- Education: Philadelphia College of Art, Carnegie Mellon University
- Employer(s): Carnegie Mellon University, AFL-CIO Tech Institute
- Awards: ACM CHI Lifetime Research Award and CHI Academy Member, Excellence in Design Research from the Walter Reed Army Medical Center, Alan Newell Award for Research Excellence
- Website: Jodi Forlizzi: Interaction design, service design, and design research

= Jodi Forlizzi =

American interaction designer

Jodi L. Forlizzi is The Herbert A. Simon Professor, and an interaction designer and researcher, at the Human-Computer Interaction Institute at Carnegie Mellon University. Jodi has advocated for design research in all forms, mentoring peers, colleagues, and students in its structure and execution, and today it is an important part of the HCI community. Jodi studies the ethical impacts of human interaction with AI systems in front-line service industries including healthcare and hospitality. She studies the potential for AI to facilitate purposeful employment for people with disabilities. She also develops methods and tools to ensure that product developers can mitigate ethical harms and bias during product development. Jodi is an ACM SIGCHI Fellow and recently received its Lifetime Research Award. She recently testified to the US Senate in one an AI Innovation Briefing and is a central advisor to the AFL-CIO Tech Institute and the NIST Industrial Advisory Committee regarding technology research.

== Education ==
Forlizzi obtained her Bachelor of Fine Arts in Illustration from the Philadelphia College of Art. She obtained her master's degree in Interaction Design from Carnegie Mellon University in 1997 and her Ph.D. in Design in Human-Computer Interaction in 2007 also from Carnegie Mellon University.

== Career ==
Forlizzi began working as an information designer for the University of Pennsylvania School of Engineering and Applied Science in 1985, while still an undergraduate. to 1995. She then did design research for the Novum Design Center at Carnegie Mellon University (1995–97). She was appointed an assistant professor of the HCI Institute in early 2000, becoming a full professor in 2014. Between 2007 and 2010, she was the A. Nico Habermann Junior Faculty Chair in Computer Science.

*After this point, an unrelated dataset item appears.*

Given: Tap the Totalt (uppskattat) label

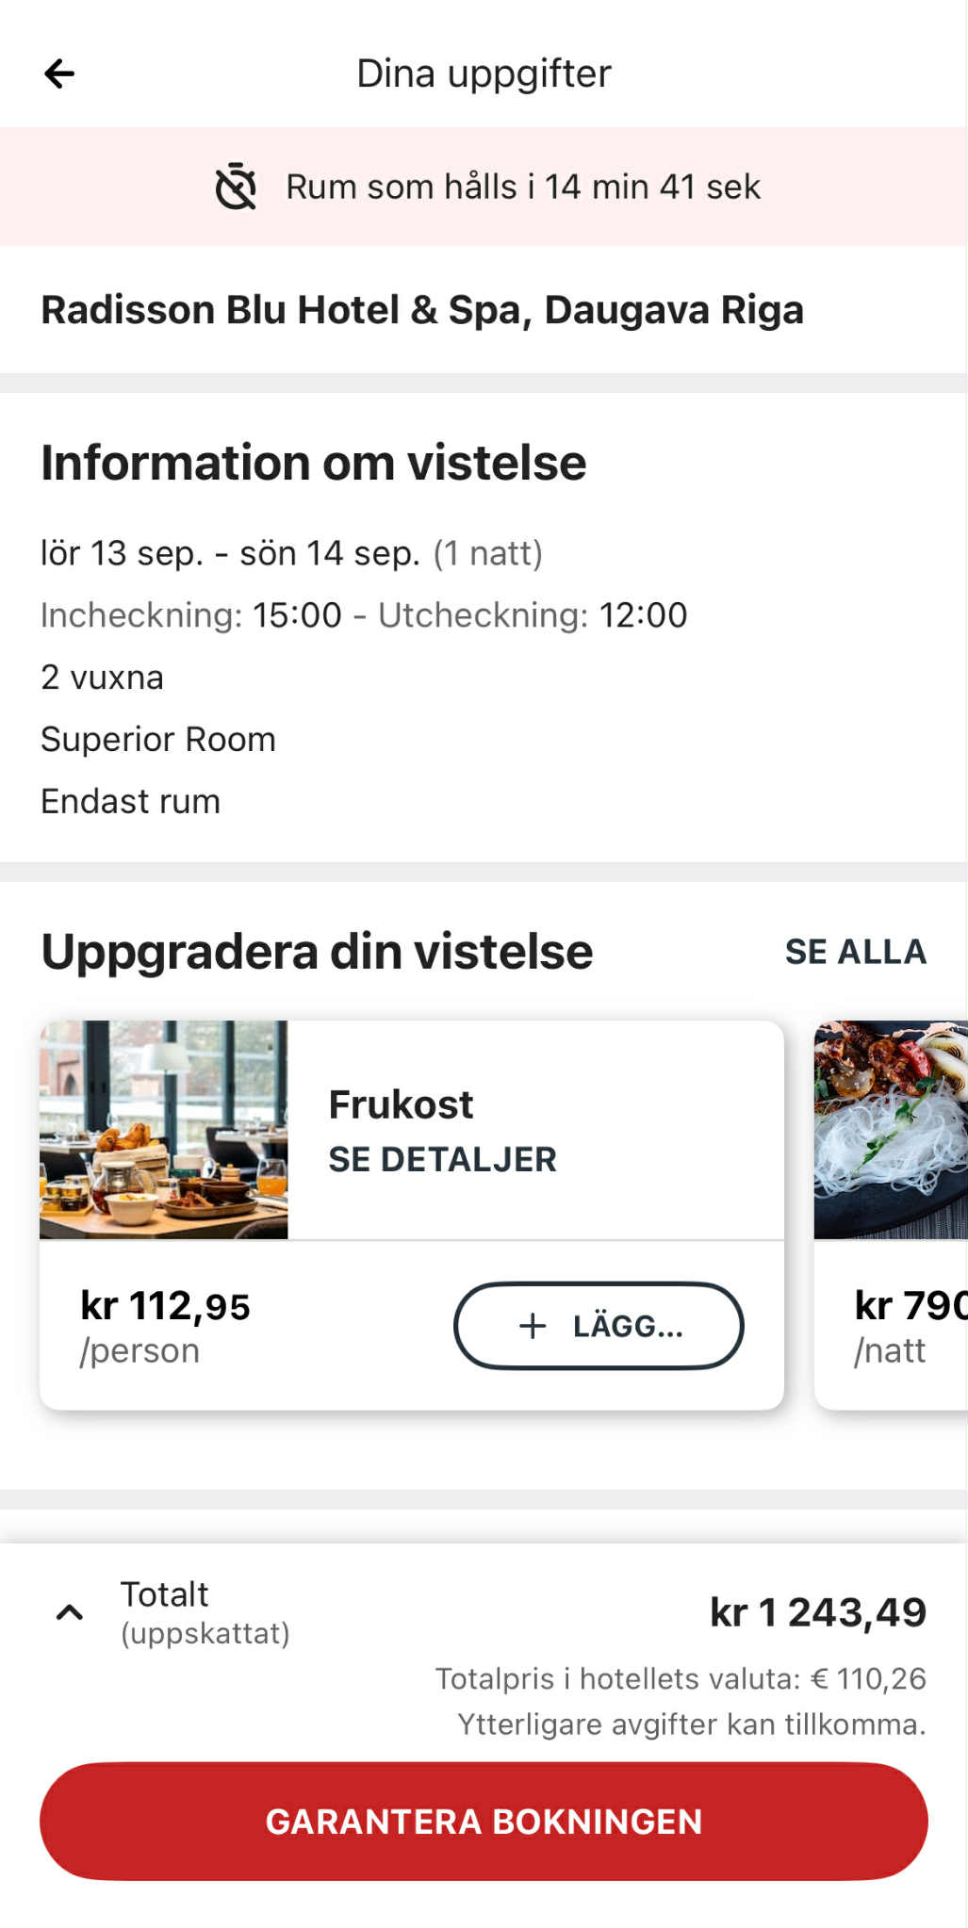Looking at the screenshot, I should pos(204,1611).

She has worked as an innovator and project manager of E-Lab LLC in Chicago. She has also done consulting work for major companies, including General Motors, Disney Research, Willow Garage, BodyMedia, University of Pennsylvania School of Engineering, University of Pennsylvania Law School, University of Pennsylvania Linguistic Data Consortium, Luton Corporation, and Nurseweek.

Forlizzi is a co-founder of Pratter.us since 2014, a health care startup aimed at enabling employees to search and save money on medical care by zip code before the time of service.

== Research ==
=== Big Data and Design ===
Forlizzi works on how the metadata from smartphones and users’ online behaviors can be used for lifelogging and help people to understand their identity and legacy. She and her colleague conducted a research on understanding how systems may play a role in storing people’s legacy and digital record. She also studied how people worldwide perceive virtual possessions, such as SMS and email archives or Google search history.

=== Service Design ===
Service design is also one of Forlizzi’s research interests. She has done studies on service recovery, adaptive service design, and how to personalize service delivery to help people meet their goals in using a service. Some of her contributions for service design are promoting service design as a practice for interaction design and reducing robot service breakdowns.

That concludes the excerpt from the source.